**TASK TO CARRY OUT:**
Convert the lines into a JSON list of strings, one string per line and blank lines omitted, beginning at the line that contains "Click the wallet balance icon" and stopping after the line that contains "Switch to the Branch". Include only those lines.

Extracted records
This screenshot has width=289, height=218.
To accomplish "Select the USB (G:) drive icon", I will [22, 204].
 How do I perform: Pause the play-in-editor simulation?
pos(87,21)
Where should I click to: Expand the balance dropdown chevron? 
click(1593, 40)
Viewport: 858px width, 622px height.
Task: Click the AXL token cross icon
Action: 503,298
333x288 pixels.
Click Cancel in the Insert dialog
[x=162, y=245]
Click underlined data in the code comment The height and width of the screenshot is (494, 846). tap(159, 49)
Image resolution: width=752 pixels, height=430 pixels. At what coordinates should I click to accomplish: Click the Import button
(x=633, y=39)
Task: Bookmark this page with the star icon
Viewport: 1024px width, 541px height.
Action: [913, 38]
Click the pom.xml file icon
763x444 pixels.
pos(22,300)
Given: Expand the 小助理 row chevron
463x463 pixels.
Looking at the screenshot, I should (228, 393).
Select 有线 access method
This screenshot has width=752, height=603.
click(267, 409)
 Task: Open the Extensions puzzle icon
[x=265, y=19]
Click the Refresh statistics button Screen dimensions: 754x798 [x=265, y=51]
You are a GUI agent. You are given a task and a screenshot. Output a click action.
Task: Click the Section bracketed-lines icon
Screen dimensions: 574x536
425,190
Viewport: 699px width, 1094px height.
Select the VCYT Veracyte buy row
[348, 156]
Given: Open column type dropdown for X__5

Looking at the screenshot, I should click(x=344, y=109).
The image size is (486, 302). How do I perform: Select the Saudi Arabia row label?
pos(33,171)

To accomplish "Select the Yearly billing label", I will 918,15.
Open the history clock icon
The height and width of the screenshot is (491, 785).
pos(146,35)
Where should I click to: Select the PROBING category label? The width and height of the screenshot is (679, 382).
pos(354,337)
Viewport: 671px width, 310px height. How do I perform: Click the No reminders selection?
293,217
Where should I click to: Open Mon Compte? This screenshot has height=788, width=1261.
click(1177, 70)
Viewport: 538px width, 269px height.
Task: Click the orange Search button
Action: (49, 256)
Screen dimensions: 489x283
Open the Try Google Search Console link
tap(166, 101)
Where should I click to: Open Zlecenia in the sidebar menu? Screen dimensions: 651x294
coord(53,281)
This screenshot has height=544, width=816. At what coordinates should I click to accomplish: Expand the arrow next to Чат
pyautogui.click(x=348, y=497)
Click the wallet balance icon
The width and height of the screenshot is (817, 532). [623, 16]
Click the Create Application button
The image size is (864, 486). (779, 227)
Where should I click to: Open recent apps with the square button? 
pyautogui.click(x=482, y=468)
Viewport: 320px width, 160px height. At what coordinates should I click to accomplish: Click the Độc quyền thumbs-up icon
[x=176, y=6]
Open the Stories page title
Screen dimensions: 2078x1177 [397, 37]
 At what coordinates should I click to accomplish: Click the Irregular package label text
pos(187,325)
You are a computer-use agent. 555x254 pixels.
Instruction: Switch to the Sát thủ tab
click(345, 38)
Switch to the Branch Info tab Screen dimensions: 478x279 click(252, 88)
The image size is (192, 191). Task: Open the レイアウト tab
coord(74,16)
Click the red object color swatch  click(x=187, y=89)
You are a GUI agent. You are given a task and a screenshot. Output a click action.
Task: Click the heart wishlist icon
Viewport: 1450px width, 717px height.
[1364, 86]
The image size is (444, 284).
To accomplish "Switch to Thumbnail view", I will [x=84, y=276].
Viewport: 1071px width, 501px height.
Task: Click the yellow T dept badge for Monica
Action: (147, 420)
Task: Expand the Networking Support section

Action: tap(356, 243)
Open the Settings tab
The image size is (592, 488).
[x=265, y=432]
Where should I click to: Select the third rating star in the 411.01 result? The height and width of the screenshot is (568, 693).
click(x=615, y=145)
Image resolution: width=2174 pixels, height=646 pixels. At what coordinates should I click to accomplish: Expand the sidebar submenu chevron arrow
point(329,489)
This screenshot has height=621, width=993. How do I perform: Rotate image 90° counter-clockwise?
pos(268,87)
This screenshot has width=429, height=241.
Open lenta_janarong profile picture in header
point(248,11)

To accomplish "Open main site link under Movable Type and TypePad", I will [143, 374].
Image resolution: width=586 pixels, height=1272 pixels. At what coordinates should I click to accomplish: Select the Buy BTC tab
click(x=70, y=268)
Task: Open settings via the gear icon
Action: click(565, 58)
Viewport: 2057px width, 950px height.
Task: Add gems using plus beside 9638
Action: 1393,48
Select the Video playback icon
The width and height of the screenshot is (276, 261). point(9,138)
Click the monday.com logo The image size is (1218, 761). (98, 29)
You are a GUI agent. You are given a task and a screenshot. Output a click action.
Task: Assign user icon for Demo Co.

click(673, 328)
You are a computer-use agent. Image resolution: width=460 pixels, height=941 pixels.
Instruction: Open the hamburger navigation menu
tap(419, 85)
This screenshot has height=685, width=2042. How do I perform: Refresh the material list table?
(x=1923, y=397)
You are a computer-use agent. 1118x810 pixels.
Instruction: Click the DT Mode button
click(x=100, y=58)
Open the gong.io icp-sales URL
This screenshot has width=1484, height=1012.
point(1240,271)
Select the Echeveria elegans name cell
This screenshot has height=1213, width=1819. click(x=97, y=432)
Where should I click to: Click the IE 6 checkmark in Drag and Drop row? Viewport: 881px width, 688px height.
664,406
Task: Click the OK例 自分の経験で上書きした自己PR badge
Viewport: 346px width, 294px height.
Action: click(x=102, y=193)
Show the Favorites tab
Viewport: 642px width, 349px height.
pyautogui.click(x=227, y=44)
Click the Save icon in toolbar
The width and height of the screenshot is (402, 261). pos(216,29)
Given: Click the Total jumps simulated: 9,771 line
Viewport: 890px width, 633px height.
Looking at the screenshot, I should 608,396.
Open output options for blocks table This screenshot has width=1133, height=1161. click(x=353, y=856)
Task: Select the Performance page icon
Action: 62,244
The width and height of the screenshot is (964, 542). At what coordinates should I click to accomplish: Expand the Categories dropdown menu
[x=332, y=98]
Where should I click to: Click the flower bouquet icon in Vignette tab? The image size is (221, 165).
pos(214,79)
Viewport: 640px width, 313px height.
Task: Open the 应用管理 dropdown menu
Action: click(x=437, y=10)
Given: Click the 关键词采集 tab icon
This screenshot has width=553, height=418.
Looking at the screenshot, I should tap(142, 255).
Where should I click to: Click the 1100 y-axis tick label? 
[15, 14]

**SOLUTION TO THE EXERCISE:**
[
  "Click the wallet balance icon",
  "The width and height of the screenshot is (817, 532). [623, 16]",
  "Click the Create Application button",
  "The image size is (864, 486). (779, 227)",
  "Where should I click to: Open recent apps with the square button? ",
  "pyautogui.click(x=482, y=468)",
  "Viewport: 320px width, 160px height. At what coordinates should I click to accomplish: Click the Độc quyền thumbs-up icon",
  "[x=176, y=6]",
  "Open the Stories page title",
  "Screen dimensions: 2078x1177 [397, 37]",
  " At what coordinates should I click to accomplish: Click the Irregular package label text",
  "pos(187,325)",
  "You are a computer-use agent. 555x254 pixels.",
  "Instruction: Switch to the Sát thủ tab",
  "click(345, 38)",
  "Switch to the Branch Info tab Screen dimensions: 478x279 click(252, 88)"
]